| WHAT TO DO |
Could you return every record below exactly as it is written?

(Dataset records)
# # #

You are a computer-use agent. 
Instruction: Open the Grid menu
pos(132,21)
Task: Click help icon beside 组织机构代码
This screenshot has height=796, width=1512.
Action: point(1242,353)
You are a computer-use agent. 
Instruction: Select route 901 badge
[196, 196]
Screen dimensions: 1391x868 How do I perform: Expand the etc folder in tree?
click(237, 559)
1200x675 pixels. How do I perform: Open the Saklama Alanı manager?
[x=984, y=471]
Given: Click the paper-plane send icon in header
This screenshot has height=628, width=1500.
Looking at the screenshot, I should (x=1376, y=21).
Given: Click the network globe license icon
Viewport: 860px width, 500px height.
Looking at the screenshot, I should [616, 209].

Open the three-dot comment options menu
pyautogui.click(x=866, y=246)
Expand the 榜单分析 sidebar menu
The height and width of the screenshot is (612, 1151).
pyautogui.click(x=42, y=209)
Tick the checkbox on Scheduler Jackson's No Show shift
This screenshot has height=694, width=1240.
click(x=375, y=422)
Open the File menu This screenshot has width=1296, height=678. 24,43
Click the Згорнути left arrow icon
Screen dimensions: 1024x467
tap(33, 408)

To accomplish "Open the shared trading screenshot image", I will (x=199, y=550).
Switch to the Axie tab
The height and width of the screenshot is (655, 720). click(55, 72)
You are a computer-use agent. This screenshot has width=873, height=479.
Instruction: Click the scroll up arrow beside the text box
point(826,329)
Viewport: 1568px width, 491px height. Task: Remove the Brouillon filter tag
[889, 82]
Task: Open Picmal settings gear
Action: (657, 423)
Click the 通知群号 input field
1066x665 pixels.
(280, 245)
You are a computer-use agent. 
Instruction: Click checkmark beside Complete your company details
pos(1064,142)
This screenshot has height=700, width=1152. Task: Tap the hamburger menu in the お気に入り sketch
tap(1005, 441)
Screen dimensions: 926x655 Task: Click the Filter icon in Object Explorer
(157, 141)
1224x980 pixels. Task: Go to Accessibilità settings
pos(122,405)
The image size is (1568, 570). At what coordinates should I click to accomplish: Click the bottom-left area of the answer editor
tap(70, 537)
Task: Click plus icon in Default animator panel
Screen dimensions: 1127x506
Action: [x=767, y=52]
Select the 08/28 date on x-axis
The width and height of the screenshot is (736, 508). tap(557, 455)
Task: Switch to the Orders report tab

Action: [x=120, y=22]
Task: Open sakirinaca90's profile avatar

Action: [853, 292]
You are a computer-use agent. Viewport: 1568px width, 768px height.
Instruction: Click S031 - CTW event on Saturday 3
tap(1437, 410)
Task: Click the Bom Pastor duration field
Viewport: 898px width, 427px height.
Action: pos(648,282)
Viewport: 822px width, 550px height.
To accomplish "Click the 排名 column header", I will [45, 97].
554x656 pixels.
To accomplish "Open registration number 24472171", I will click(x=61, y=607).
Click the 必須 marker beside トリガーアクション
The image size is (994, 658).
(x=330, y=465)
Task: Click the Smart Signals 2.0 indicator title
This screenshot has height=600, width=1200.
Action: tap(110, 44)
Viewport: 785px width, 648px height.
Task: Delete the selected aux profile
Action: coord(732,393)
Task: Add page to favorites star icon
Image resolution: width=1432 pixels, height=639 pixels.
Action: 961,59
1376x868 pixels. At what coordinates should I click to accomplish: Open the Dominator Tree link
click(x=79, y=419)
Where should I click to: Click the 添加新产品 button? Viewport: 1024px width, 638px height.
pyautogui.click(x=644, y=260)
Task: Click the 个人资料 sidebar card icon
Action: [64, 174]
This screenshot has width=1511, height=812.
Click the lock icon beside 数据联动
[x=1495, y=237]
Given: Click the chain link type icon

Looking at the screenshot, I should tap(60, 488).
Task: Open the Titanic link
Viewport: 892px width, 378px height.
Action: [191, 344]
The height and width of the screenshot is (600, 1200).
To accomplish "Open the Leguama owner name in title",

# # #

| ANSWER BOX |
You are a computer-use agent. 
Instruction: Open the Grid menu
pos(132,21)
Task: Click help icon beside 组织机构代码
This screenshot has height=796, width=1512.
Action: point(1242,353)
You are a computer-use agent. 
Instruction: Select route 901 badge
[196, 196]
Screen dimensions: 1391x868 How do I perform: Expand the etc folder in tree?
click(237, 559)
1200x675 pixels. How do I perform: Open the Saklama Alanı manager?
[x=984, y=471]
Given: Click the paper-plane send icon in header
This screenshot has height=628, width=1500.
Looking at the screenshot, I should (x=1376, y=21).
Given: Click the network globe license icon
Viewport: 860px width, 500px height.
Looking at the screenshot, I should [616, 209].

Open the three-dot comment options menu
pyautogui.click(x=866, y=246)
Expand the 榜单分析 sidebar menu
The height and width of the screenshot is (612, 1151).
pyautogui.click(x=42, y=209)
Tick the checkbox on Scheduler Jackson's No Show shift
This screenshot has height=694, width=1240.
click(x=375, y=422)
Open the File menu This screenshot has width=1296, height=678. 24,43
Click the Згорнути left arrow icon
Screen dimensions: 1024x467
tap(33, 408)

To accomplish "Open the shared trading screenshot image", I will (x=199, y=550).
Switch to the Axie tab
The height and width of the screenshot is (655, 720). click(55, 72)
You are a computer-use agent. This screenshot has width=873, height=479.
Instruction: Click the scroll up arrow beside the text box
point(826,329)
Viewport: 1568px width, 491px height. Task: Remove the Brouillon filter tag
[889, 82]
Task: Open Picmal settings gear
Action: (657, 423)
Click the 通知群号 input field
1066x665 pixels.
(280, 245)
You are a computer-use agent. 
Instruction: Click checkmark beside Complete your company details
pos(1064,142)
This screenshot has height=700, width=1152. Task: Tap the hamburger menu in the お気に入り sketch
tap(1005, 441)
Screen dimensions: 926x655 Task: Click the Filter icon in Object Explorer
(157, 141)
1224x980 pixels. Task: Go to Accessibilità settings
pos(122,405)
The image size is (1568, 570). At what coordinates should I click to accomplish: Click the bottom-left area of the answer editor
tap(70, 537)
Task: Click plus icon in Default animator panel
Screen dimensions: 1127x506
Action: [x=767, y=52]
Select the 08/28 date on x-axis
The width and height of the screenshot is (736, 508). tap(557, 455)
Task: Switch to the Orders report tab

Action: [x=120, y=22]
Task: Open sakirinaca90's profile avatar

Action: [853, 292]
You are a computer-use agent. Viewport: 1568px width, 768px height.
Instruction: Click S031 - CTW event on Saturday 3
tap(1437, 410)
Task: Click the Bom Pastor duration field
Viewport: 898px width, 427px height.
Action: pos(648,282)
Viewport: 822px width, 550px height.
To accomplish "Click the 排名 column header", I will [45, 97].
554x656 pixels.
To accomplish "Open registration number 24472171", I will click(x=61, y=607).
Click the 必須 marker beside トリガーアクション
The image size is (994, 658).
(x=330, y=465)
Task: Click the Smart Signals 2.0 indicator title
This screenshot has height=600, width=1200.
Action: tap(110, 44)
Viewport: 785px width, 648px height.
Task: Delete the selected aux profile
Action: coord(732,393)
Task: Add page to favorites star icon
Image resolution: width=1432 pixels, height=639 pixels.
Action: 961,59
1376x868 pixels. At what coordinates should I click to accomplish: Open the Dominator Tree link
click(x=79, y=419)
Where should I click to: Click the 添加新产品 button? Viewport: 1024px width, 638px height.
pyautogui.click(x=644, y=260)
Task: Click the 个人资料 sidebar card icon
Action: [64, 174]
This screenshot has width=1511, height=812.
Click the lock icon beside 数据联动
[x=1495, y=237]
Given: Click the chain link type icon

Looking at the screenshot, I should tap(60, 488).
Task: Open the Titanic link
Viewport: 892px width, 378px height.
Action: [191, 344]
The height and width of the screenshot is (600, 1200).
To accomplish "Open the Leguama owner name in title",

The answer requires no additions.